Arthur Vining Davis Grant Jumpstarts New Interfaith Studies Program
The Arthur Vining Davis Foundation has awarded a $50,000 grant to support a new Interfaith Studies program at Converse College. The program will include a wide range of interdisciplinary courses to explore aspects of religious diversity and cross-cultural dialogue, culminating in an academic minor, as well as establish a center to sponsor visiting speakers and other public events, travel and research grants for students, and to house resources for teaching, scholarship, and community engagement.
“The importance of informed, cooperative interfaith dialogue is becoming ever more apparent as cultural and religious diversity increases in communities across the United States,” said President Betsy Fleming. “Few academic institutions address explicitly or broadly interfaith fluency and understanding. Converse College is grateful to the Arthur Vining Davis Foundation for supporting an initiative that will have such far-reaching impact.”
“Few academic institutions address explicitly or broadly interfaith fluency and understanding.”

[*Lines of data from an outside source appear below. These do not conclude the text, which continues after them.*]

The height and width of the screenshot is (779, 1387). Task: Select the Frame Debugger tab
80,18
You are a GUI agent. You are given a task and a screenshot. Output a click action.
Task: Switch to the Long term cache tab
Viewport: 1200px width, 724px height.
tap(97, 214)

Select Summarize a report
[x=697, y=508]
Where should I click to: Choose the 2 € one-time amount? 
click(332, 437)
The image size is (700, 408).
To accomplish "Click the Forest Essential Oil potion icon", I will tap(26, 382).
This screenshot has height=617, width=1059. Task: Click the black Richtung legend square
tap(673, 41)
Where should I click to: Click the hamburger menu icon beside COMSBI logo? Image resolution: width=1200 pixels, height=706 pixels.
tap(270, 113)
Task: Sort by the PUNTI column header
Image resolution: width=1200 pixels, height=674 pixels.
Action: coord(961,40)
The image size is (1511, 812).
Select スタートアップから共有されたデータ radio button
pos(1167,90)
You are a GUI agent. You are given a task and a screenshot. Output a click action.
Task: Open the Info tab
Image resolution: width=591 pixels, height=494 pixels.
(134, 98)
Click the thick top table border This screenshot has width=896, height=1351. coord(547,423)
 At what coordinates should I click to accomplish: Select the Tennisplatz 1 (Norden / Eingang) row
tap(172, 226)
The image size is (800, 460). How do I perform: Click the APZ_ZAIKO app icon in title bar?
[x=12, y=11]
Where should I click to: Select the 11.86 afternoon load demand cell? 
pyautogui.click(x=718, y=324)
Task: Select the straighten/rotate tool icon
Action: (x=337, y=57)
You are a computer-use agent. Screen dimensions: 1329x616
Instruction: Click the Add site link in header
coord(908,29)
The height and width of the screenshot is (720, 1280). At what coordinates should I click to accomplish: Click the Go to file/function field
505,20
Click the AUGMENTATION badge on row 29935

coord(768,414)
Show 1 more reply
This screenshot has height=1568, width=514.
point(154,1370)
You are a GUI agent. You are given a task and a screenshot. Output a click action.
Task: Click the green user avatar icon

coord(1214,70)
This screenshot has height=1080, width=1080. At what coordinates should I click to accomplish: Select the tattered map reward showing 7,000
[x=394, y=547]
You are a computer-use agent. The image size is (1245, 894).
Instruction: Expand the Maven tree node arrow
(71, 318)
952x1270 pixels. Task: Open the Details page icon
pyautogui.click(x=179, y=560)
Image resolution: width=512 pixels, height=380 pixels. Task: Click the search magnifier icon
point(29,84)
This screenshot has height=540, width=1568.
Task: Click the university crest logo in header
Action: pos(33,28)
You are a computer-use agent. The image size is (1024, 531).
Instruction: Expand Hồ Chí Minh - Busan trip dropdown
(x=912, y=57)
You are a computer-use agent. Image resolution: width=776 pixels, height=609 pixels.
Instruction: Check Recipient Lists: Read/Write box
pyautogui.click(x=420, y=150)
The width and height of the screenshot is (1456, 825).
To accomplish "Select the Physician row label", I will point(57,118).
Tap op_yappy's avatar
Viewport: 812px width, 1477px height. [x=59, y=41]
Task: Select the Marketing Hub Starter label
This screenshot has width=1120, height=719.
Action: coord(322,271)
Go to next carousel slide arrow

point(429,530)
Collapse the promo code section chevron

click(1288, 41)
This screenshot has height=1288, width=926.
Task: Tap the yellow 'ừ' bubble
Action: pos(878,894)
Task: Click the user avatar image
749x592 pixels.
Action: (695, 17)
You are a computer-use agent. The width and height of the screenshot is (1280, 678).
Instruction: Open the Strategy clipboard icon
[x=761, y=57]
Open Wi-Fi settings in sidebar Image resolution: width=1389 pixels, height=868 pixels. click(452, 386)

Through internships and service-learning opportunities with area hospitals, hospices, and religious institutions, the program will give particular focus to cultivating interfaith dialogue in medical and counseling contexts, where questions of cultural and religious values and identities can arise most profoundly.
The resource center will house a publication series featuring photojournalism, documentary films, and written contributions devoted to different aspects of interfaith study (including teaching resources, ethnographic explorations, expressions of religious diversity in the region, and tools for facilitating values discussions, end-of-life counseling, and cultural differences).
“Diversity is one of Converse’s seven core values, guiding us to understand and welcome different perspectives, cultures, backgrounds and talents that make up a global society. The Interfaith Studies program will enhance student preparation for interfaith practice in their professions and communities as leaders, educators, managers and scholars,” said Dr. Sherry Fohr, associate professor of religion and co-coordinator of the Interfaith Studies Program.
As Converse’s traditional undergraduate student population has grown over 30% during the past decade, the College has evolved as a dynamic multi-faith community. In recent years, Converse has established The Interfaith Council, a student-led organization, and transitioned to an interfaith Baccalaureate graduation service. With a longstanding history of graduates matriculating to divinity schools and a recent increase in students earning major and minor degrees in Religion and Philosophy, the College deemed it timely and appropriate to develop a comprehensive program that advances the practice of interfaith knowledge and fluency.
“Recent growth and success in religious and cross-cultural studies encouraged this undertaking, and with Spartanburg growing into a vibrant multi-faith community in its own right, this program will position Converse to help bring different congregations into more explicit and collaborative exchange,” said Rev. Jason Loscuito, chaplain to the College, who is guiding the co-curricular component of the program.